_Text segment_
"""

By Maila Baje
When Sunil Thapa broke away from the recently (re)unified Rastriya Prajatantra Party (RPP) with dozens of supporters and joined the Nepali Congress, the ensuing sense of relief seemed more palpable on the side of the royalist party.
Thapa himself hasn’t given a compelling reason for switching parties. His contention that the RPP, committed to the restoration of constitutional monarchy and Hindu statehood, was working against the popular mandate may be theoretically sound enough. Yet it is an insufficient explanation, given how politics is playing out. Even if we concede that republicanism and secularism (and its third cousin, federalism) were ever set in stone as a precondition to a new Nepal, public opinion has shifted sufficiently lately to undercut Thapa’s argument.
Thapa has also said he decided to join the Nepali Congress to confront the communist juggernaut. The entry of another republican into the party at a time when more and more Nepali Congress loyalists are counting the cost of their decision to dissociate from constitutional monarchy makes little sense.
Such realities, however, have not stopped both sides from bouncy back-slapping. Thapa said he felt a sense of homecoming in that his late father, former prime minister Surya Bahadur Thapa and founder of the RPP, was once a Nepali Congress functionary.

"""

_Listed records_
"""

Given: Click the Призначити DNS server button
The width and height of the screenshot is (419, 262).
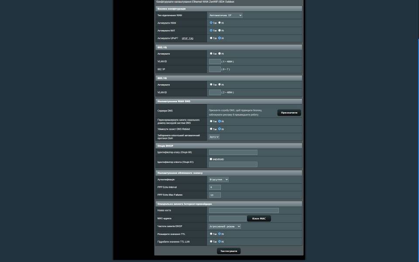Looking at the screenshot, I should [289, 113].
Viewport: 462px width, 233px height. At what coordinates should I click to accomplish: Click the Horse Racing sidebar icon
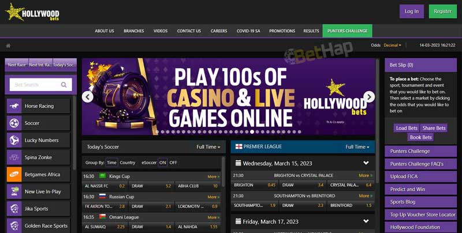point(14,106)
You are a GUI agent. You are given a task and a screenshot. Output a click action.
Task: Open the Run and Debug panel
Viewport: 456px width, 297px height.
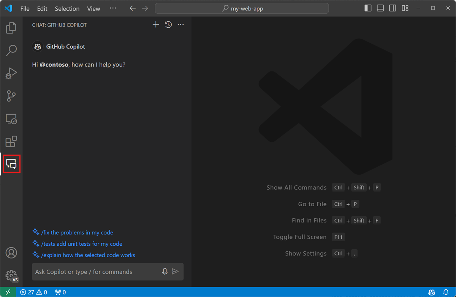click(11, 73)
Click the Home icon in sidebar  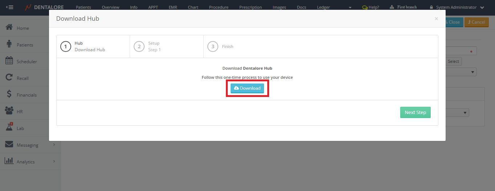pos(9,28)
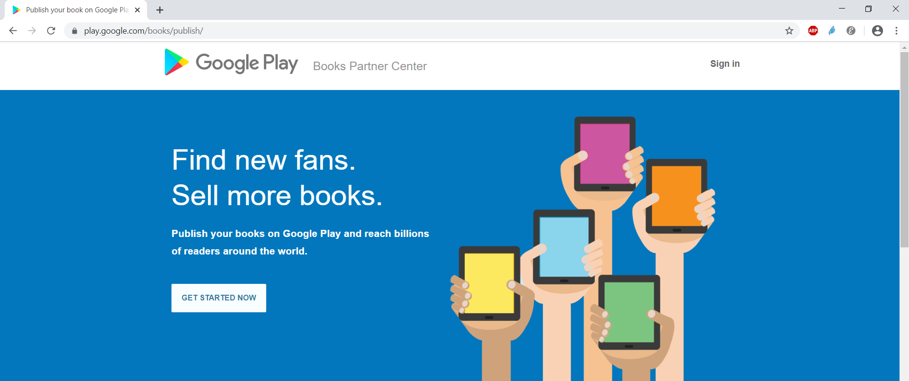
Task: Reload the current page
Action: point(51,30)
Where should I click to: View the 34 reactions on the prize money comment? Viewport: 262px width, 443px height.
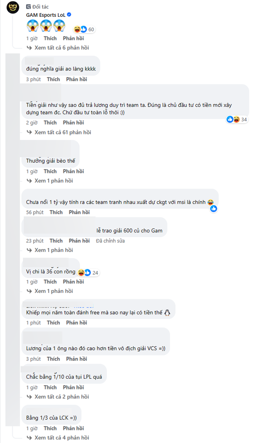[x=238, y=120]
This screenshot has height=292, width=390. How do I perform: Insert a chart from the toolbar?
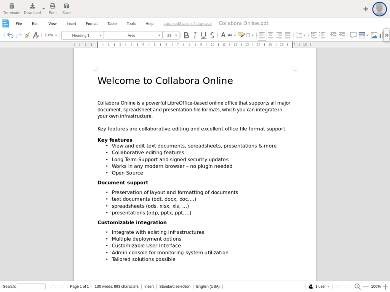tap(382, 35)
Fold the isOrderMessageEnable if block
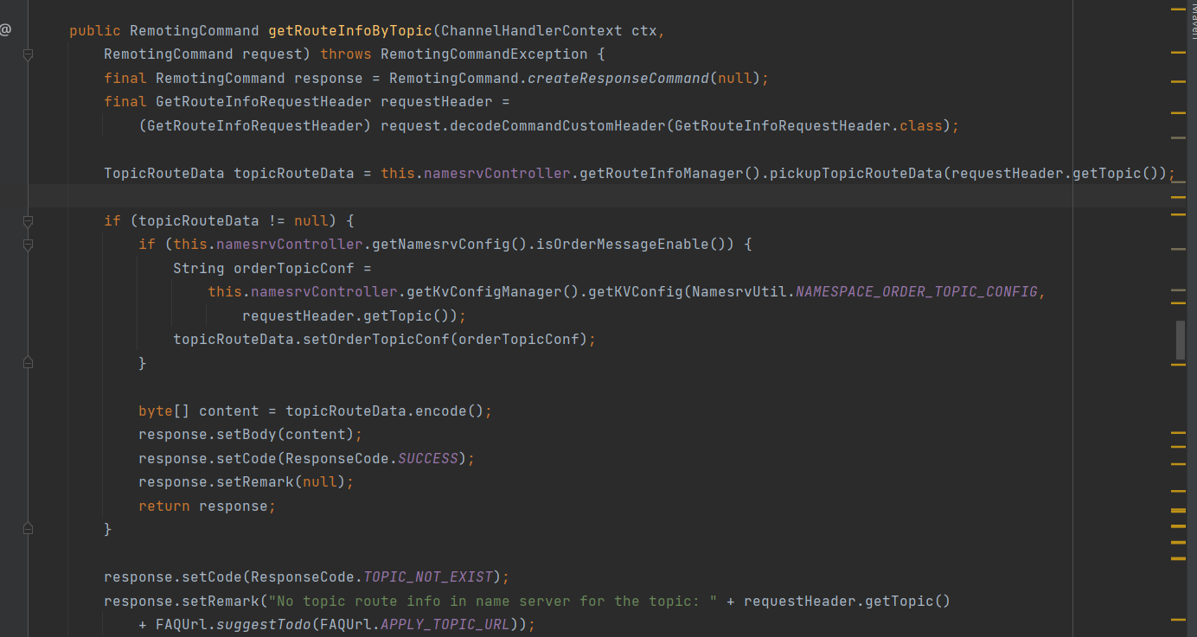 coord(28,245)
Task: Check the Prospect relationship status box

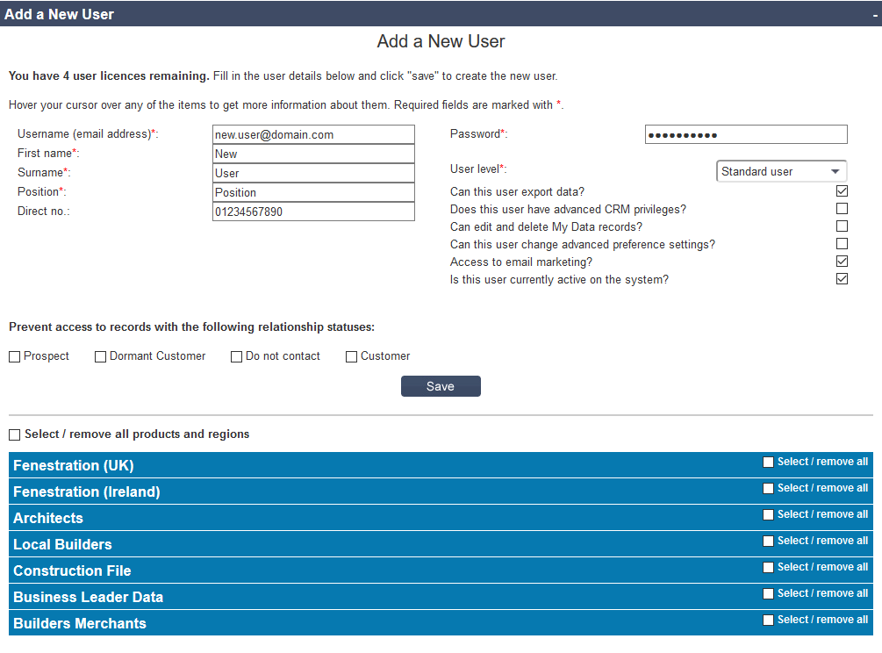Action: tap(14, 355)
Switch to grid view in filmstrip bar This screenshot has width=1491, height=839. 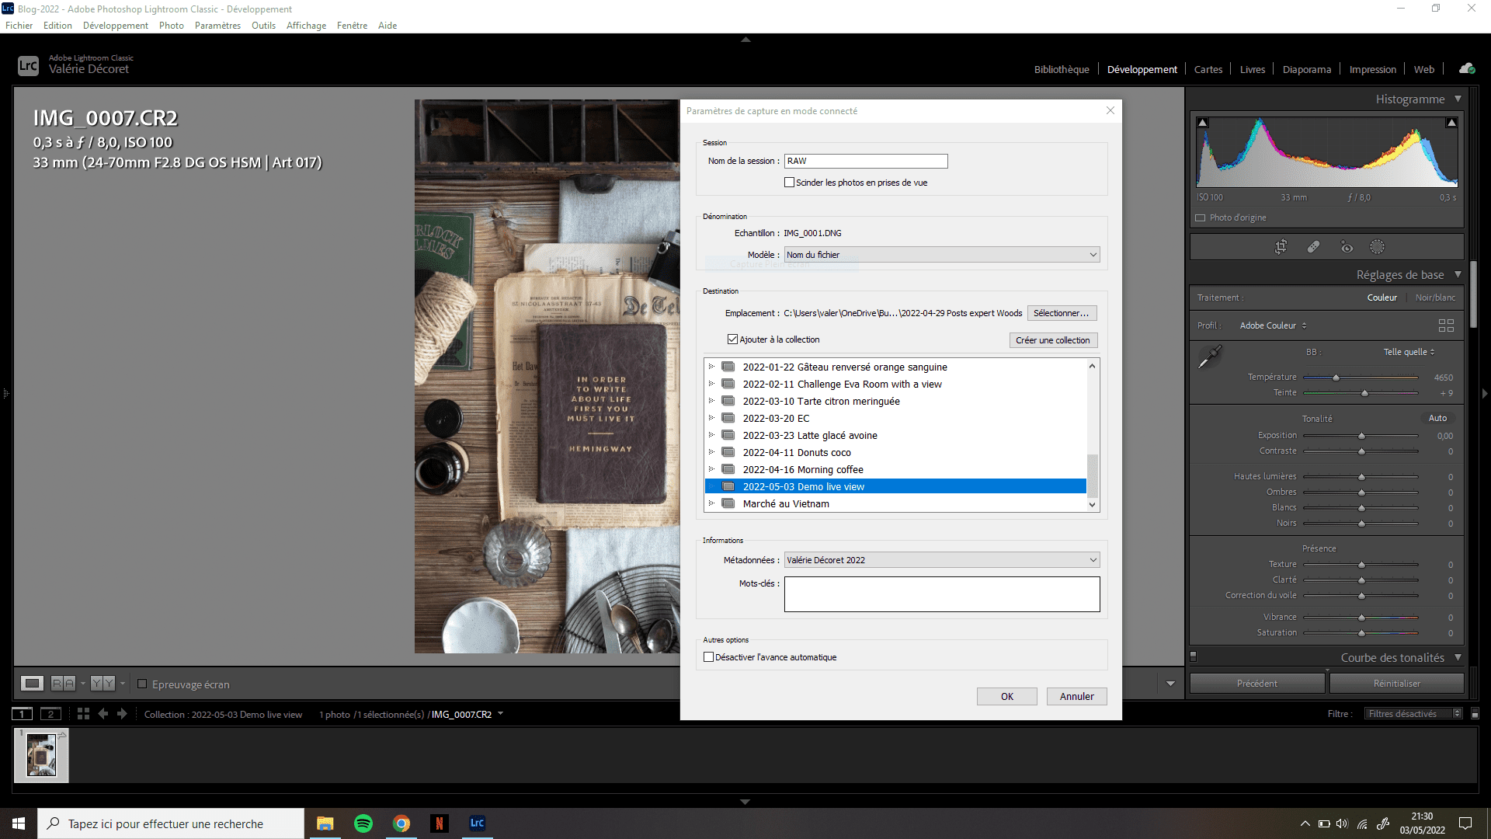point(83,714)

"""

_Your task_
Quote the commentary on Sunil Thapa's party switch starting with "Thapa himself hasn’t" and going on through "undercut Thapa’s argument.". The data plays no role here.

_Solution for this problem_
Thapa himself hasn’t given a compelling reason for switching parties. His contention that the RPP, committed to the restoration of constitutional monarchy and Hindu statehood, was working against the popular mandate may be theoretically sound enough. Yet it is an insufficient explanation, given how politics is playing out. Even if we concede that republicanism and secularism (and its third cousin, federalism) were ever set in stone as a precondition to a new Nepal, public opinion has shifted sufficiently lately to undercut Thapa’s argument.